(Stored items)
▼

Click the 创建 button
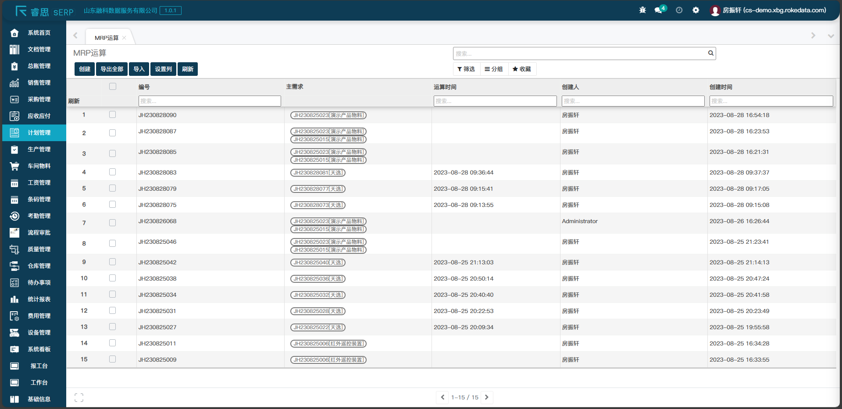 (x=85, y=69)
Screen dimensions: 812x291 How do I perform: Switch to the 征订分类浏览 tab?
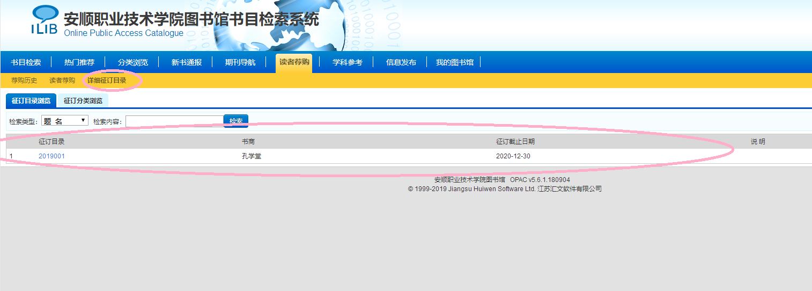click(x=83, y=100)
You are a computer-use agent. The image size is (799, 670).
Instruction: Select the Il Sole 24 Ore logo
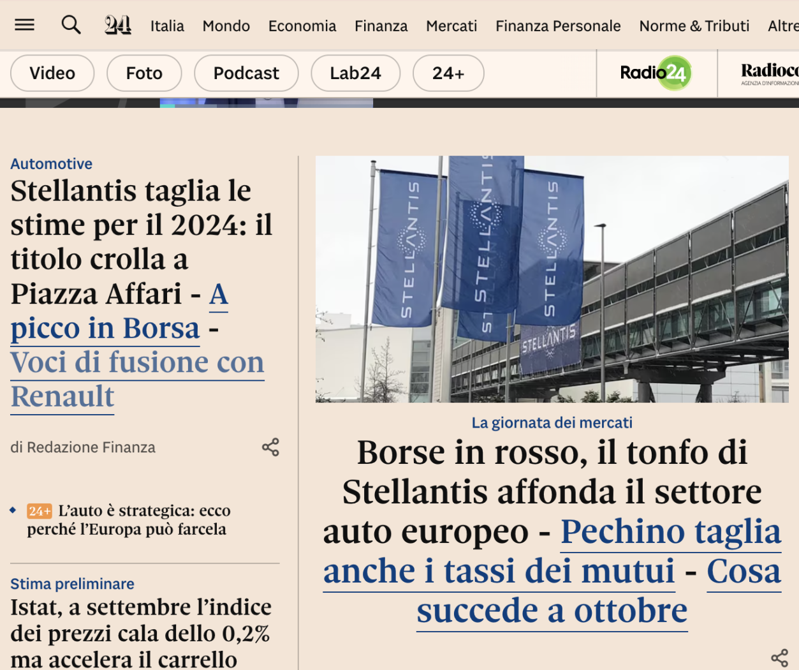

▲

Task details: All of the records should be set down exactly, minus the pictures they hold.

Response box:
Click the 创建 button
 (x=85, y=69)
Screen dimensions: 812x291 How do I perform: Switch to the 征订分类浏览 tab?
click(x=83, y=100)
You are a computer-use agent. The image size is (799, 670).
Instruction: Select the Il Sole 24 Ore logo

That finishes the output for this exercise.